Exercise →
Return the listing exactly. Keep no pictures.

*** Exercise inputs ***

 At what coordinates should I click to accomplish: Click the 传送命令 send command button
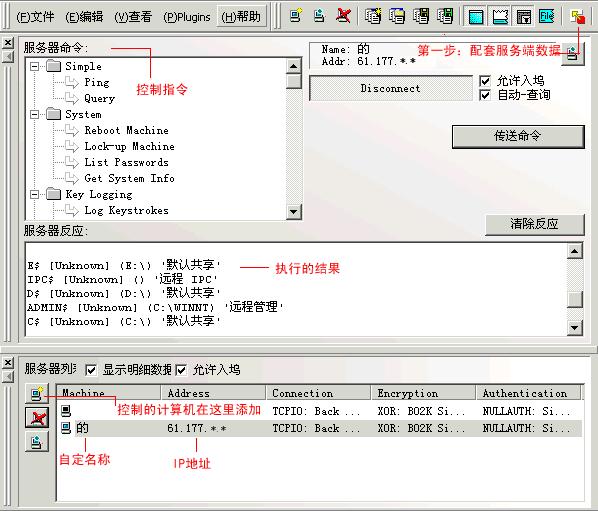[x=518, y=136]
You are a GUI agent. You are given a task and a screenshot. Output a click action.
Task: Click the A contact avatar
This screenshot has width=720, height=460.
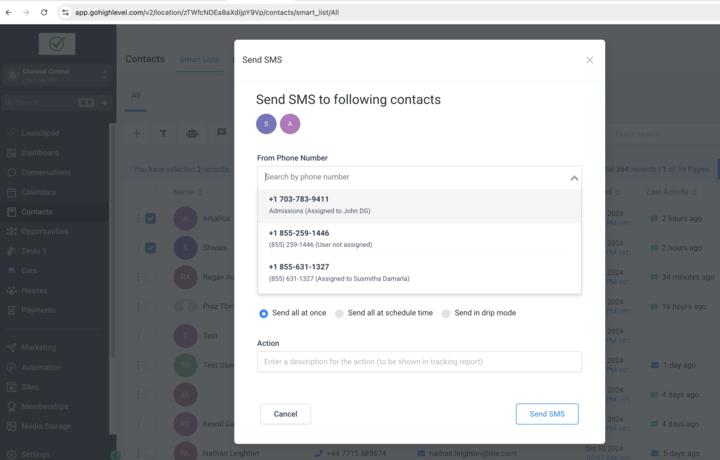click(x=290, y=124)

***

Solution to this problem →
 At what coordinates should I click to accomplish: Click the 传送命令 send command button
[x=518, y=136]
You are a GUI agent. You are given a task and a screenshot. Output a click action.
Task: Click the A contact avatar
This screenshot has width=720, height=460.
click(x=290, y=124)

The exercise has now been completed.